03/23/04 — About time: Just salivating for that new festival

View Archive

About time: Just salivating for that new festival

There’s the Daffodil Festival in Fremont. That’s good. And of course Mount Olive’s Pickle Festival. We wouldn’t want to do without that.

We’ve got Pikeville’s Independence Day festivities, and the Garden Spot Festival at LaGrange. Great festivities. And there’s Mule Days at Benson.

Happily, the refined remnants of Goldsboro’s old De-Rail-A-Bration still come around every year, and we have the outdoor summer concerts downtown. The historic little village of Seven Springs has its Ole Timey Days.

You’d think there wouldn’t be anything left to have a festival over.

But there is, right there under our noses. All these years we’ve been overlooking the best excuse for a festival, even though it has been handed to us on a silver platter, or at least in a paper tray or a plastic plate. It’s barbecue.

Ahhh, bar-be-cuuuuuuue. Just the mention of the word conjures up the mouth-watering aroma, the excitement of the not-quite-too-tangy seasoning, the taste of the fresh Wayne County pork roasted slowly, patiently, to delicious perfection, the occasional crunch of a bit of well cooked skin ... (Excuse me. I’ll be right back. Gotta go get some.)

Okay, where were we? Oh yeah. To continue: This grand champion of culinary excellence is distinctively North Carolinian. As it applies to real barbecue, barbecue that is cooked over hardwood coals — and not just thrown into an oven and lathered in some pasty old tomato stuff — it is distinctively Eastern North Carolinian.

Not only is it Eastern North Carolinian, although history is not precise on this, it might well have been invented right here in Wayne County.

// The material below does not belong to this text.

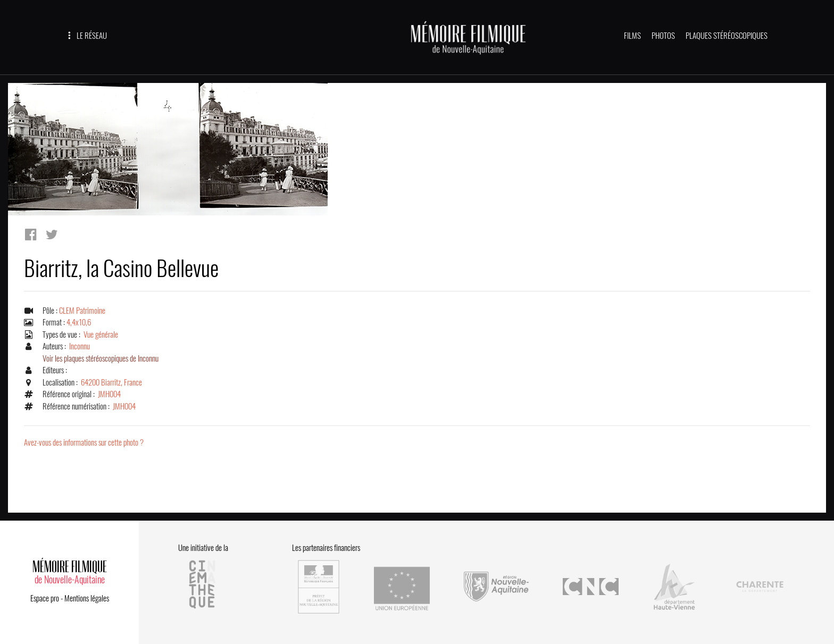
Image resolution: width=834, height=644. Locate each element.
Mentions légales (87, 598)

The News-Argus does not usually capitalize “Eastern” in eastern North Carolina, but we do in discussions of barbecue cooked over coals. When you write about barbecue cooked over coals, you are overcome by a deep reverence for Eastern North Carolina, and you seek to convey the ultimate respect and love. If there is a place on this side of heaven to be worshipped, it is the place where they cook barbecue over coals. It gets a capital E.

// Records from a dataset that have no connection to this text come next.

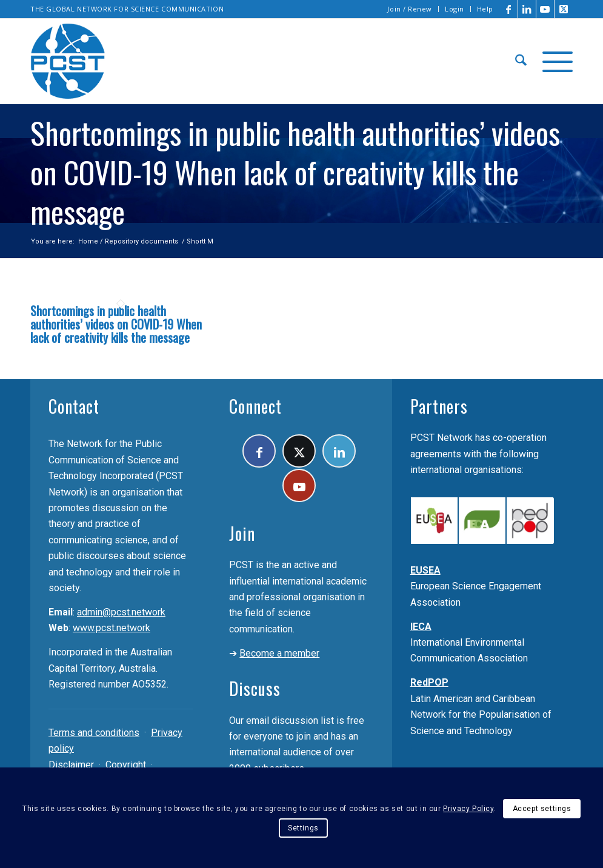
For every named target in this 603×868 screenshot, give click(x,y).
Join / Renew (410, 8)
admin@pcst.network (121, 612)
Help (485, 8)
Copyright (125, 764)
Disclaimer (71, 764)
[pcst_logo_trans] (68, 61)
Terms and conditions (94, 732)
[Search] (521, 61)
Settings (303, 828)
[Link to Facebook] (508, 9)
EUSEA (425, 570)
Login (455, 8)
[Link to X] (564, 9)
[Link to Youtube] (545, 9)
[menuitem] (410, 9)
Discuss (255, 688)
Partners (439, 406)
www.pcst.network (112, 628)
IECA (421, 626)
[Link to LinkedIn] (527, 9)
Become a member (279, 653)
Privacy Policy (468, 809)
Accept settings (542, 809)
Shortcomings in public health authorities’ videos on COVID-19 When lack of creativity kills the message (116, 324)
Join (242, 533)
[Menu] (553, 61)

And now, at last, a cognitive corps of citizens has scheduled a week-long effort to do justice to this unique custom. It will be called the “Feast in the East — A Celebration of Eastern North Carolina Barbecue.”

It will be in Wayne County, partly because that is appropriate, and partly because it was Wayne County people who thought up the idea and will do the work. Congratulations to them all! They include representatives from the Goldsboro Travel and Tourism Office, the Wayne County Chamber of Commerce, the governments of Goldsboro and the county, the Arts Council, Seymour Johnson Air Force Base and the Wayne County Fairgrounds. That’s a formidable bunch, and you can bet that this thing is going to be a success.

Some of the details haven’t been decided, but it’s certain that the festivities will include a barbecue pork cook-off, a barbecue turkey cook-off, music, a golf tournament, etc. The main site will be the Wayne County Fairgrounds on U.S. 117 South, and the dates will be Oct. 29th through the 31st.

The weather will be just cool enough to make the fires feel welcome as the cookers burn the hardwood for coals to shovel beneath the pigs on their pits. This will be Eastern North Carolina at its finest and most fun.